Directive:
Reproduce the part of the material that opens with the line containing "turn (702, 1198)" and closes with the line containing "Danish is located at coordinates (230, 1084).", both included.

--- Start Material to process ---

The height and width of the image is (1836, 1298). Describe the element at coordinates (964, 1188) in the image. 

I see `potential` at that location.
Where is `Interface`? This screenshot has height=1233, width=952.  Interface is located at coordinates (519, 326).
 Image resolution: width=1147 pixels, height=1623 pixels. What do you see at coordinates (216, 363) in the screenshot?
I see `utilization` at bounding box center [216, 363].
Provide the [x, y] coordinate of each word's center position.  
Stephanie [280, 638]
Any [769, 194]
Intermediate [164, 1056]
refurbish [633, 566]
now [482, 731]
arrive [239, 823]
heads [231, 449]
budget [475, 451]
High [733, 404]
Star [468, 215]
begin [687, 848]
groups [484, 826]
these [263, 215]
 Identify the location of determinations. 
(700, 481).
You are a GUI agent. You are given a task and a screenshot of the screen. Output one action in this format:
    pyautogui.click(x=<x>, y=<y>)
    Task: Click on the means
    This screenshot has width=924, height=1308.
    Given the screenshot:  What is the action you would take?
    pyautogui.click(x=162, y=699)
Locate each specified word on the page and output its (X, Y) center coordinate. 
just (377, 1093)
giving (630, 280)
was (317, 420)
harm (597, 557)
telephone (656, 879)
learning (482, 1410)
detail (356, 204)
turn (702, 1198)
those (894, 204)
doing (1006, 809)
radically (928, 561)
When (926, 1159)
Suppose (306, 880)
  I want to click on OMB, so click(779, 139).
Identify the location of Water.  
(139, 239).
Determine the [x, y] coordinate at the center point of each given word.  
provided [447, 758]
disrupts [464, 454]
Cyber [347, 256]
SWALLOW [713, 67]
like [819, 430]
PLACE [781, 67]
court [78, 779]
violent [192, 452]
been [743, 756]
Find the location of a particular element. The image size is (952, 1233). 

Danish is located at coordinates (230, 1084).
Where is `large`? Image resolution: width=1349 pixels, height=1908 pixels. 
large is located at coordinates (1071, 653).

--- End Material to process ---

Solution for this problem:
turn (702, 1198)
those (894, 204)
doing (1006, 809)
radically (928, 561)
When (926, 1159)
Suppose (306, 880)
  I want to click on OMB, so click(779, 139).
Identify the location of Water.  
(139, 239).
Determine the [x, y] coordinate at the center point of each given word.  
provided [447, 758]
disrupts [464, 454]
Cyber [347, 256]
SWALLOW [713, 67]
like [819, 430]
PLACE [781, 67]
court [78, 779]
violent [192, 452]
been [743, 756]
Find the location of a particular element. The image size is (952, 1233). 

Danish is located at coordinates (230, 1084).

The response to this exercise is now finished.